• Exercise aim:
Quote each line exactly, from the line that contains "Image resolution: width=744" down to the last line of the listing, and no other lines.

::: Data supplied :::

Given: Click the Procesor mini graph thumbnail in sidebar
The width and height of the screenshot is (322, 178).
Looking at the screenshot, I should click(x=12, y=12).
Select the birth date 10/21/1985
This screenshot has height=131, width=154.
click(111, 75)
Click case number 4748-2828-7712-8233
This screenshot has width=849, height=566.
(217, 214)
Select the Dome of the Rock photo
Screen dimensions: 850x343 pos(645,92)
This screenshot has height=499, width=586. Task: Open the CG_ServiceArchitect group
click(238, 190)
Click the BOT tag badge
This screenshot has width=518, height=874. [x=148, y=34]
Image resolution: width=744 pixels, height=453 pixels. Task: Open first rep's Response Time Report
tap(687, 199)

:::

• Exercise answer:
Image resolution: width=744 pixels, height=453 pixels. Task: Open first rep's Response Time Report
tap(687, 199)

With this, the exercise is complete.